Brazil to Pause Record-Breaking Rate Cuts: Decision Day Guide
(Bloomberg) -- Brazil is set to hold its benchmark interest rate steady at an all-time low as family consumption firms and price pressures emerge following the economic blow from the pandemic.
The central bank will keep the Selic rate unchanged at 2% on Wednesday after nine prior cuts totaling 450 basis points, as expected by all analysts in a Bloomberg survey. With the economy weakened by the pandemic but flush with stimulus, investor focus is now turning to how long rates will stay at the current level.
Central bank President Roberto Campos Neto has signaled Brazil is on track to grow over 4% next year after outperforming much of the region in 2020. Aside from the monetary boost, the government is spending heavily on measures including job protection programs and cash handouts that are fueling price spikes in staple goods. Still, the recovery of Latin America’s largest economy remains vulnerable to a possible resurgence of the virus, as well as the withdrawal of fiscal stimulus.
The decision will be published on the central bank’s website after 6:00 p.m. local time in Brasilia together with a statement from the institution’s board.

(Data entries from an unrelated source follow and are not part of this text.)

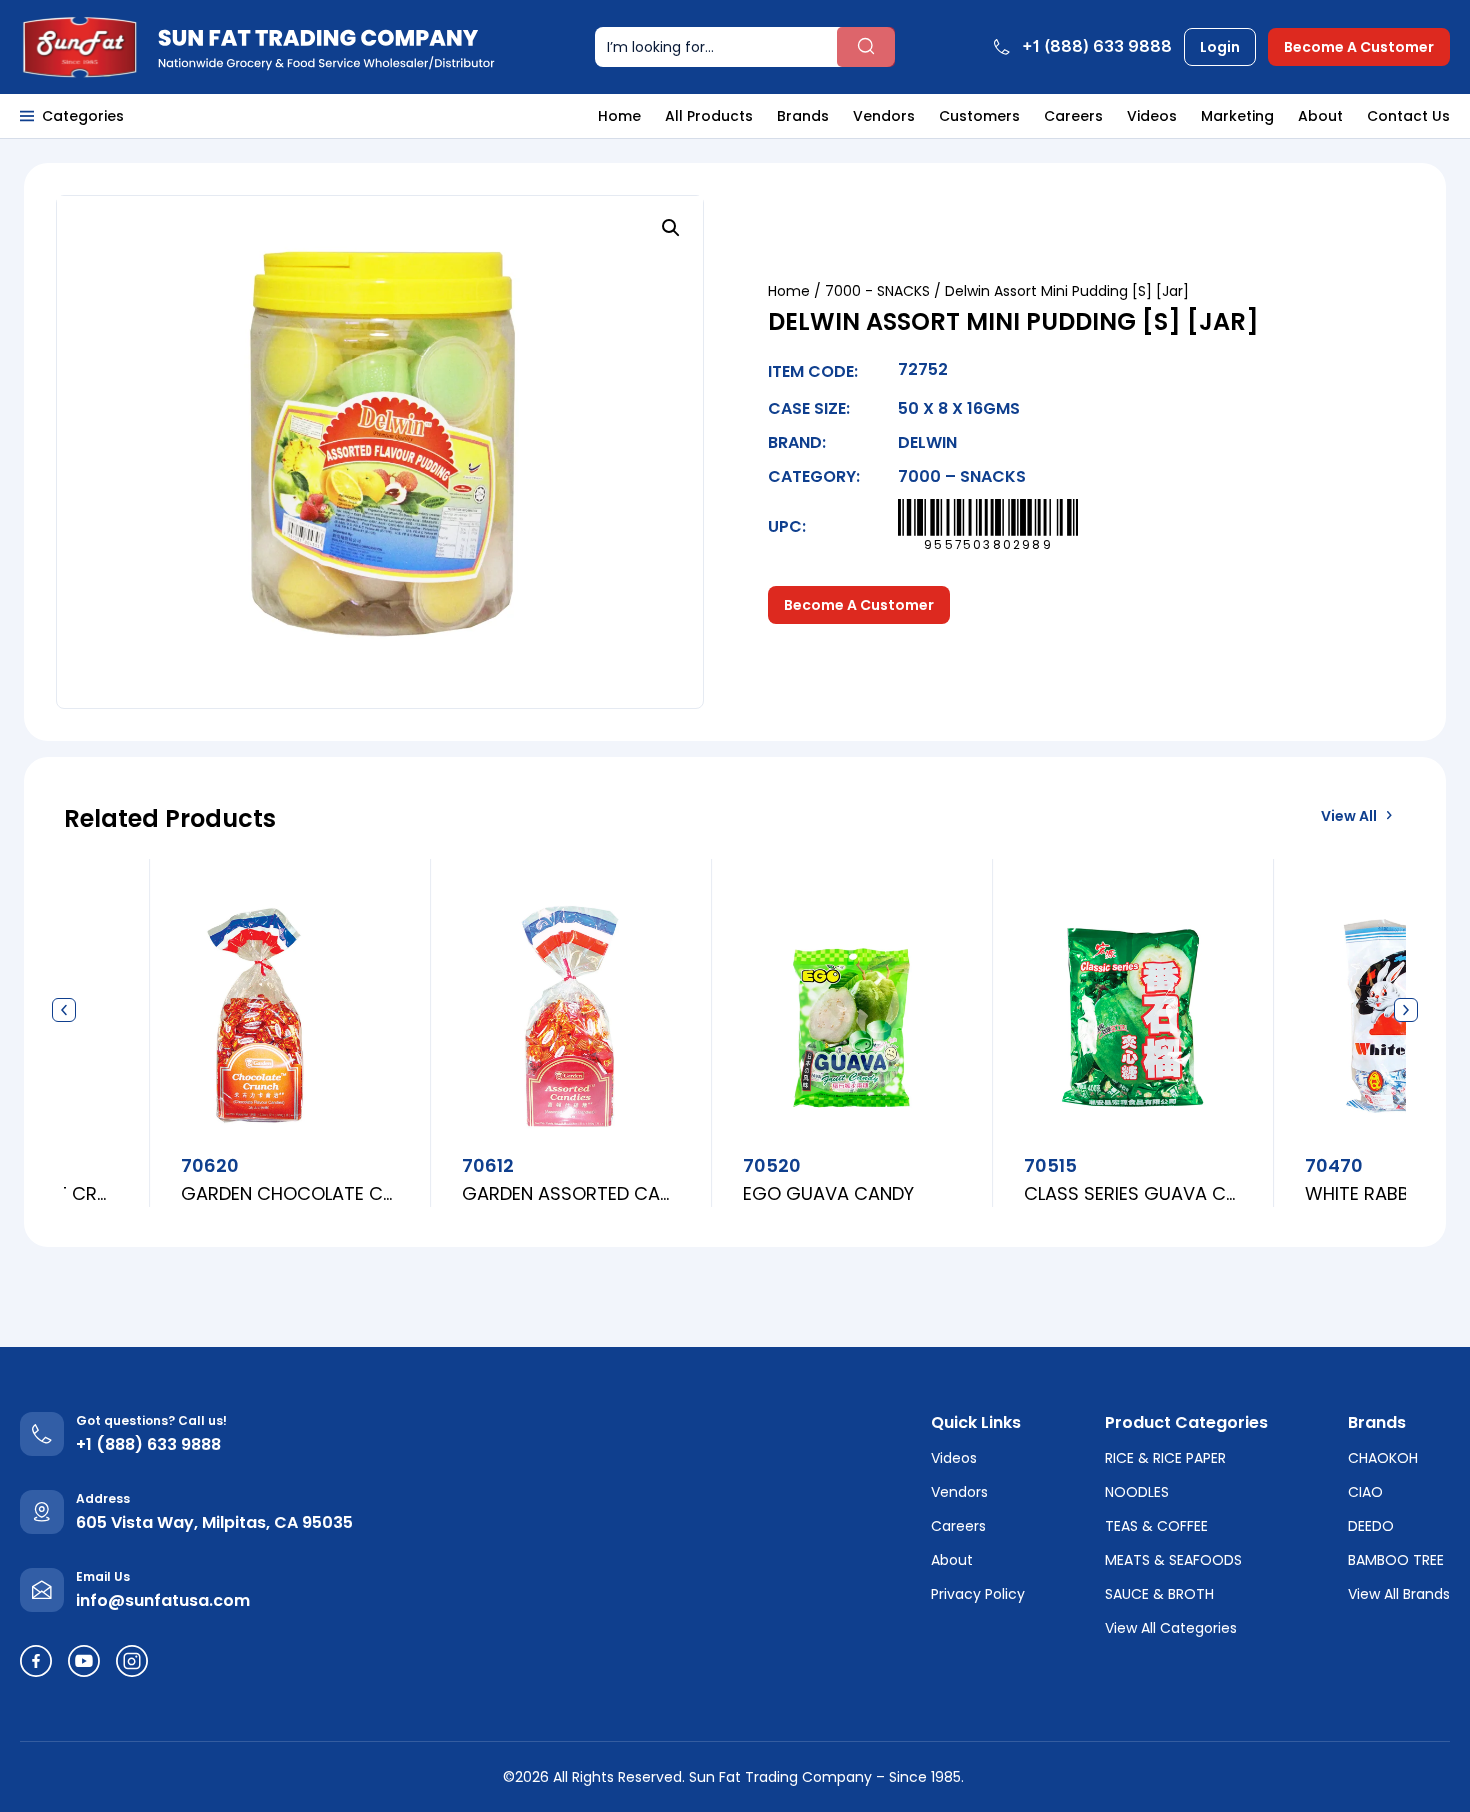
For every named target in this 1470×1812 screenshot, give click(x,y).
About (1320, 116)
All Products (709, 116)
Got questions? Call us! (151, 1420)
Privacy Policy (978, 1594)
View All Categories (1171, 1628)
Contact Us (1408, 116)
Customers (979, 116)
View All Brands (1399, 1594)
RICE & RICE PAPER (1165, 1458)
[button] (671, 228)
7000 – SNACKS (962, 476)
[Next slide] (1406, 1011)
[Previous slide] (64, 1011)
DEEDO (1371, 1526)
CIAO (1365, 1492)
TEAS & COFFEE (1156, 1526)
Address (103, 1498)
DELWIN (927, 442)
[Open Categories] (27, 116)
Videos (1152, 116)
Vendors (884, 116)
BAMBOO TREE (1396, 1560)
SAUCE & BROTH (1159, 1594)
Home (619, 116)
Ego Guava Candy (711, 1193)
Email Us (103, 1576)
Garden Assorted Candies (453, 1193)
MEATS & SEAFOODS (1173, 1560)
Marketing (1237, 116)
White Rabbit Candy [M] (1296, 1193)
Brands (803, 116)
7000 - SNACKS (877, 291)
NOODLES (1137, 1492)
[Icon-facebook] (36, 1661)
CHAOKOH (1383, 1458)
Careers (1073, 116)
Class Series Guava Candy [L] (1015, 1193)
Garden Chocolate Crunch (172, 1193)
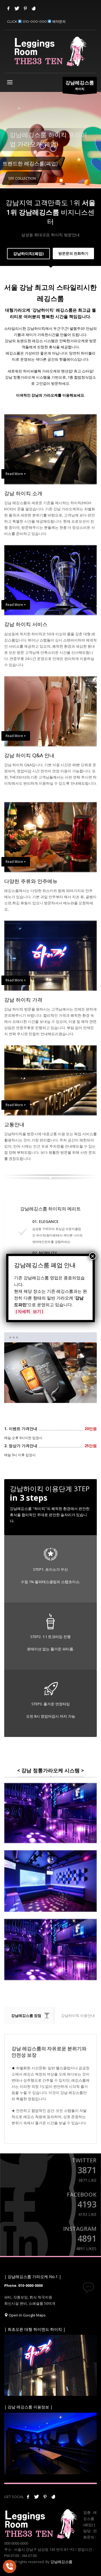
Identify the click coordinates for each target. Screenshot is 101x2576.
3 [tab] (63, 1394)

Here’s what to watch out for:
Financial markets will be keen to see how policy makers describe the outlook for consumer inflation amid spikes in the cost of basic products. President Jair Bolsonaro this month asked supermarkets to reduce profit margins on staple goods and also scrapped import tariffs on rice to appease worried consumers. Meanwhile, wholesale prices have been rising fast, raising the prospect that they may be passed on to consumers in the future. Until now, the central bank’s forecasts have shown inflation running below the officials targets of 4% for this year and 3.75% for next. Investors will be on the look-out for any shifts in those estimates.
What Our Economist Says
“The central bank is not going to cut rates, but they may not completely close the door to further reductions in the future. Policy makers should mention pressure from some price gauges as a warning sign, but underscore that both core and headline inflation, as well as consumer price forecasts are all below target. They may also reinforce the forward guidance that borrowing costs won’t go up so soon.”
--Adriana Dupita, Latin America economist, Bloomberg Economics
--To read the report, click here.
At the last rate decision in August, policy makers introduced forward guidance by saying they intended to avoid rate increases in the foreseeable future. Several board members have since reiterated that message, though traders still expect borrowing costs to rise as early as the start of next year. Investors will look to see if the central bank alters the language in its message.
“The biggest risk to monetary policy is government spending, which is sustaining demand through emergency programs,” said Patricia Krause, chief economist at Coface.
Private sector economists’ estimates for this year have improved in the past month as pent-up demand and stimulus cash propel retail sales back to pre-coronavirus levels. Still, other sectors such as services are lagging, while government programs have done little to tackle long-withstanding challenges such as red tape and weak investments. Investors will looking for central bank insight on what the recovery means for the future of monetary policy.